當今科技進步日新月異，2016年AlphaGo擊敗世界棋王，人工智慧（Artificial Intelligence）再度引發話題，人工智慧如果可以不受人類的影響進行自我學習，其在做決策時就不會帶有偏見及情緒，可以更客觀地進行決策。從人工智慧中延伸出機器學習（Machine Learning）與深度學習（Deep Learning）席捲全球帶起一股熱潮。台積電在台股加權指數中占21.29%，故本研究將對其股價進行預測。研究期間為2009年至2018年止共10年時間，分割訓練樣本（2009年至2017年止）及測試樣本（2018年1月至12月止），使用機器學習-CART決策樹、深度學習-自動編碼器與主成分分析；變數上選用一般投資大眾使用之移動平均線、隨機指標、相對強弱勢指標與指數平滑異同平均線等四種技術指標加上三大法人買賣超；探討有無降維處理對準確率（Accuracy）之影響。研究結果顯示CART決策樹、AE-CART及PCA-CART三種方法中以7個變數之PCA-CART預測準確率最佳達77.73%。證明經過適當降維有助於提升準確率。自動編碼器分成AE-CART與PCA-AE-CART兩種方法比較3種不同Activation Function（Relu、Tanh 及Sigmoid），藉此觀察三種函數之預測準確率。研究結果顯示以PCA-AE-CART之Tanh預測準確率最佳達66.80%。有使用主成分分析先進行降維處理比單獨使用自動編碼器結合決策樹進行預測其準確率有明顯提升。

關鍵字

決策樹；自動編碼器；主成分分析；預測股價

並列摘要

Nowadays, technology improves rapidly every day. AlphaGo defeated the world Go King in 2016. Artificial Intelligence (AI), which aroused the interest again.
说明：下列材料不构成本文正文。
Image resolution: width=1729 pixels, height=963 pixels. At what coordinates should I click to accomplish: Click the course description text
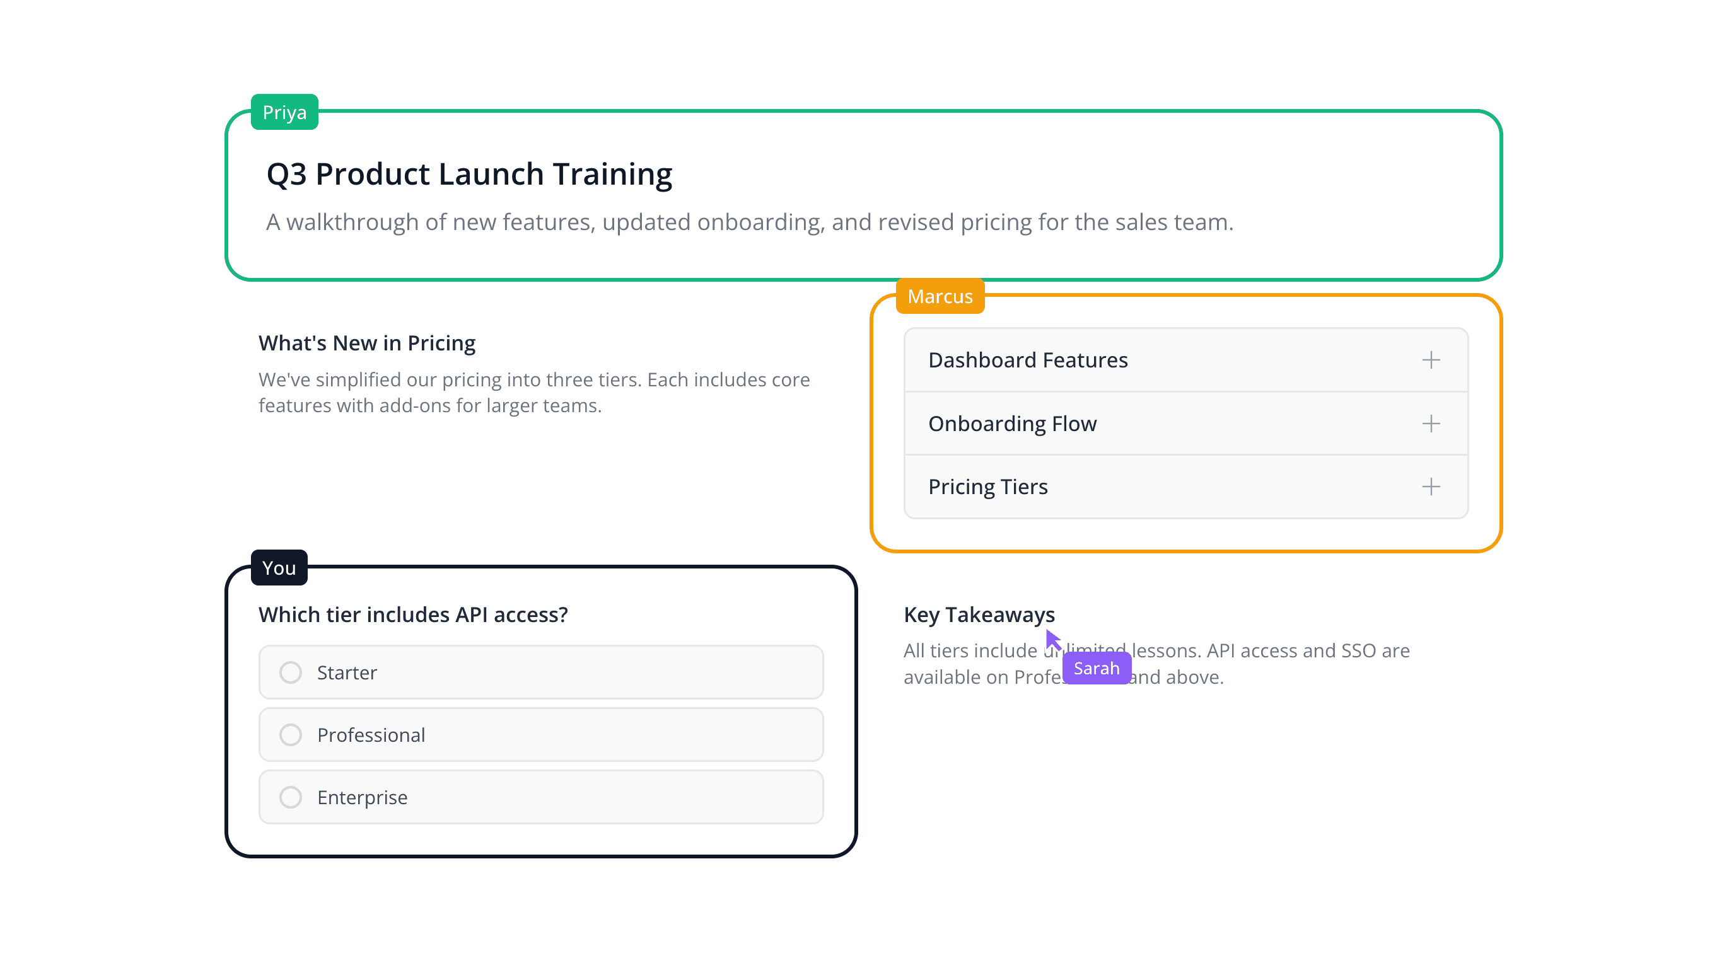click(x=750, y=221)
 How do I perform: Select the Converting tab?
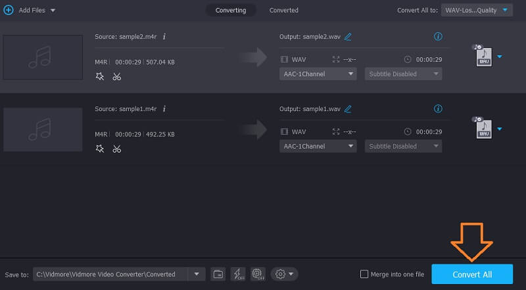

If AI can learn by itself without influencing by human, AI wont be biased with emotions and makes more objective decision. Therefore, both of Machine Learning and Deep Learning are extended from AI, which swept the world. TSMC accounts for 21.29% of Taiwan Stock Exchange Capitalization Weighted Stock Index. Therefore, this study intended to predict its stock price using three different methods. This experiment data was collected for a period of 10 years from 2009 to 2018, which included the training samples (from2009 to 2017) and testing samples (2018 only). In this study, the CART decision tree, autoencoder and the principal component analysis are conducted to evaluate their prediction performance based on confusion matrix. In the variables, the four general technical indicators, such as the Moving Average, the stochastic KD, the Relative Strength Index and the Moving Average Convergence and Divergence are used by the general public and extend Institutional investors net buy or net sell. The results show that among the three methods of the CART decision tree, AE-CART and PCA-CART, the best prediction accuracy of PCA-CART with 7 variables is 77.73%. It proves that proper dimensionality reduction can improve accuracy. The autoencoder is categorized into two methods, AE-CART and PCA-AE-CART for analyzing three different Activation Functions (Relu, Tanh and Sigmoid), which observes the prediction accuracy of the three functions. The results show that the accuracy of Tanh prediction by PCA-AE-CART is up to 66.80%. Compared to the use of the autoencoder combined with the decision tree, using the principal component analysis to perform the dimensionality reduction process improves the accuracy more significantly.